The question of preference for format was addressed in the BG+FF group. One-third of these participants preferred the frequency format diagram, and 43% believed that it was just as good as the bar graph. Gigerenzer and Edwards [19] reported that frequency statements foster insight and decrease confusion when discussing single-event probabilities. In another study, Schapira et al [16] reported that a pictorial display was preferred to a bar graph for presentation of single risks. Participants in that study preferred consecutive rather than random highlighting of the symbols in the pictorial display. Therefore, it may be reasonable to incorporate the frequency format diagram into clinical practice for breast cancer risk communication.

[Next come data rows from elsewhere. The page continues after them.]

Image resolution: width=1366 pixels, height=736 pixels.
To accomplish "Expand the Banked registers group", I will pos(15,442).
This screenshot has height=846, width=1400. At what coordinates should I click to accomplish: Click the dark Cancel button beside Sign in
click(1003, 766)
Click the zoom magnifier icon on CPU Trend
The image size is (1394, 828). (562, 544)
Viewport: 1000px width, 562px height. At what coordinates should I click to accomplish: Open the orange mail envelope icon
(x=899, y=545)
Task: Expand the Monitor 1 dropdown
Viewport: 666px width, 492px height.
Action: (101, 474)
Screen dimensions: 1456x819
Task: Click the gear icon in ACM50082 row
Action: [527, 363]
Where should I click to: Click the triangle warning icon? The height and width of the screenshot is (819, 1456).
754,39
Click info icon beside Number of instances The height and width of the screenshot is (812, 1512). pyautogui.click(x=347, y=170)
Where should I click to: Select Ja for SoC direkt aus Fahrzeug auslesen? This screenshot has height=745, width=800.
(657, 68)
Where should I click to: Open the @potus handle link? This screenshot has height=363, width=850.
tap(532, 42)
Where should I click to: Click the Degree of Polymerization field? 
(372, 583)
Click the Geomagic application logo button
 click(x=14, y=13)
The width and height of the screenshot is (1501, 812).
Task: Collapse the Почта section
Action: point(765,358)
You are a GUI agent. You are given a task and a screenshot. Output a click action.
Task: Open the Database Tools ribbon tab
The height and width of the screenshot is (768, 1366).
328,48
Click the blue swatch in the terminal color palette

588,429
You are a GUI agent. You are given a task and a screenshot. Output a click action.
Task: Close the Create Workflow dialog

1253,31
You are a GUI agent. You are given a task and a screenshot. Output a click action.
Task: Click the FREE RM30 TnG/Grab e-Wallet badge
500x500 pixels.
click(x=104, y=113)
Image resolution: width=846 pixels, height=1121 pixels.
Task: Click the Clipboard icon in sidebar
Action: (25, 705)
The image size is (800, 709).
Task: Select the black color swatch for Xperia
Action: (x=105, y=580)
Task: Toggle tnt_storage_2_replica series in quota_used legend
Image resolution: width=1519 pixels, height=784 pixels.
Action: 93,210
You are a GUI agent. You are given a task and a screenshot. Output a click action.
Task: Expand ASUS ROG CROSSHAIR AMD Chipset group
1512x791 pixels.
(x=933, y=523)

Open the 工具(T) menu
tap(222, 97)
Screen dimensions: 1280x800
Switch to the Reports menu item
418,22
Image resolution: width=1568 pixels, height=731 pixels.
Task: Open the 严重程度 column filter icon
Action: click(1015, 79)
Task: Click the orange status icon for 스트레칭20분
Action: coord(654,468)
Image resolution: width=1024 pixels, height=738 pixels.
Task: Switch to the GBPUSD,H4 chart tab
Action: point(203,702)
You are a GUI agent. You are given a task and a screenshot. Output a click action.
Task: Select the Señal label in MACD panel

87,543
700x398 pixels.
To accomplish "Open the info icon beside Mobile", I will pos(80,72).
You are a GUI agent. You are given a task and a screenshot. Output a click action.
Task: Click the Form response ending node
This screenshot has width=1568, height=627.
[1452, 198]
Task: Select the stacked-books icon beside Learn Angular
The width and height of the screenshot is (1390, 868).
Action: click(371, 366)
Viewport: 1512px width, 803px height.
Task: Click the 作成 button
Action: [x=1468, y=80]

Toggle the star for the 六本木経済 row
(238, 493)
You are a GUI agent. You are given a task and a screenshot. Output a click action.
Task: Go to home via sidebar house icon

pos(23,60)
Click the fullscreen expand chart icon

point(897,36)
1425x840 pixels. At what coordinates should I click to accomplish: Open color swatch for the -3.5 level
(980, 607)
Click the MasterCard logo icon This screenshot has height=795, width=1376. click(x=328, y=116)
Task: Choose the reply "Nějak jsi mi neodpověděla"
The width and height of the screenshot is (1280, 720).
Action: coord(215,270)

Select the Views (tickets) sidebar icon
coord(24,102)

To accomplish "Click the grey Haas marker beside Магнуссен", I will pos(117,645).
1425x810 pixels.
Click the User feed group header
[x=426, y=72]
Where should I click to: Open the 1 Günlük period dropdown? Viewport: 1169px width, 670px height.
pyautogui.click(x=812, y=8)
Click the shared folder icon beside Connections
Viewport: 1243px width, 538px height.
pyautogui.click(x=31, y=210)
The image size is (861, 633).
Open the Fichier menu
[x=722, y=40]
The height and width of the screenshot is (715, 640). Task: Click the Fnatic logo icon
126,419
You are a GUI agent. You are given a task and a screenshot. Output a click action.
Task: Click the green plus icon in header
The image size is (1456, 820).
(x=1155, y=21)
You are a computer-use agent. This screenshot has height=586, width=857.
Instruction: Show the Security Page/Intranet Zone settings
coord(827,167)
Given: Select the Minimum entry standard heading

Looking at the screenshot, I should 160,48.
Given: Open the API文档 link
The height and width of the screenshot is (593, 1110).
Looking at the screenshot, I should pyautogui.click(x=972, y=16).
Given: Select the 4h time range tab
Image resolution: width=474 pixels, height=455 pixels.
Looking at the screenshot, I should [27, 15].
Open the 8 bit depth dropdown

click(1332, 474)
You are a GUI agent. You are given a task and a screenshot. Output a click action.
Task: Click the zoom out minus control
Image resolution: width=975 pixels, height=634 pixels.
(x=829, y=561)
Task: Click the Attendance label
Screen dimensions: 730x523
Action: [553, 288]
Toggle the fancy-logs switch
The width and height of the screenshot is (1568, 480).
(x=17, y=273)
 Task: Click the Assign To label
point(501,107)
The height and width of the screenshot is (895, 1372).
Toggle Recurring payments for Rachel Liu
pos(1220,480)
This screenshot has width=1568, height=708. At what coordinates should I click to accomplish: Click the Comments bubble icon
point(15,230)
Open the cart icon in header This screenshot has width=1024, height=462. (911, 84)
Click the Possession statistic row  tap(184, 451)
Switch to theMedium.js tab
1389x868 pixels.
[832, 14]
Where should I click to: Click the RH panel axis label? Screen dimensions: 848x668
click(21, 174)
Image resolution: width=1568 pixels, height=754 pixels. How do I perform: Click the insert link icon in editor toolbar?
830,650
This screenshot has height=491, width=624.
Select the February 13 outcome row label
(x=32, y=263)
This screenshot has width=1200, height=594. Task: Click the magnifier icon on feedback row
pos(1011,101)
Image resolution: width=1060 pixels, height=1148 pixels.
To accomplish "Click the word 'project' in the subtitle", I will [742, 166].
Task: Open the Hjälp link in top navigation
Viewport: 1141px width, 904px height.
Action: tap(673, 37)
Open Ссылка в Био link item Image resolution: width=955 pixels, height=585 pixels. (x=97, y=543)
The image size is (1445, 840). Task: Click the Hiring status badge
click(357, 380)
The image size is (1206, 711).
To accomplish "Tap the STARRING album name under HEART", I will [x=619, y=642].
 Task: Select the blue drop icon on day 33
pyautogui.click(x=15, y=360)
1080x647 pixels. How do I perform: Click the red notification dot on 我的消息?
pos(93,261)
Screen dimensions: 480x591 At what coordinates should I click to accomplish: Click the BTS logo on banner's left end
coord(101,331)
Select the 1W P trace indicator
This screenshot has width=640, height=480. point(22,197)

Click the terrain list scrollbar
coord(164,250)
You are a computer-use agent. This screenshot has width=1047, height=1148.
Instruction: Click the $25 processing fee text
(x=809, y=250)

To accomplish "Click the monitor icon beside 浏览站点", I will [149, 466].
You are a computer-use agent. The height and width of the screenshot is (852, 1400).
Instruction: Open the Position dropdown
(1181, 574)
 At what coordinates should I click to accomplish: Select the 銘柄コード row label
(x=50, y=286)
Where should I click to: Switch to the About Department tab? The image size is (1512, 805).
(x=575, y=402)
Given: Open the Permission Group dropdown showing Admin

The strength of this study lies in the prospective, randomized study design, which enabled assessment of different formats for risk communication between 2 comparable groups of high-risk women. Women presenting to the breast clinic were participants in the study, and these results can be generalized to similar groups of high-risk women. We acknowledge, however, that this study has some limitations. The participant population was mainly white and had at least a high school education, which suggests that results may not be generalizable to all populations. In addition, numeracy could have affected understanding but was not addressed in this study and may have provided further insight into the study findings. Furthermore, we could not assess or control for the providers' oral explanations of breast cancer risk that could potentially have contributed to allocation bias, but providers were advised to use only the format or formats of communicating risk assigned to them for this study. Additional research is needed to assess retention of information over time because this study only assessed risk perception immediately after the visit.

Conclusion

In summary, this study showed that breast cancer risk communication using a bar graph along with a frequency format diagram can improve the accuracy of risk perception, especially among women perceiving inaccurately high risk. Many women may prefer the frequency format, suggesting that incorporating both of these formats into clinical practice to communicate breast cancer risk is reasonable. Future studies to include larger populations of women with varying risk and educational status, and longer-term follow-up of the participants to assess sustained understanding of risk, are indicated in our efforts to enhance risk communication.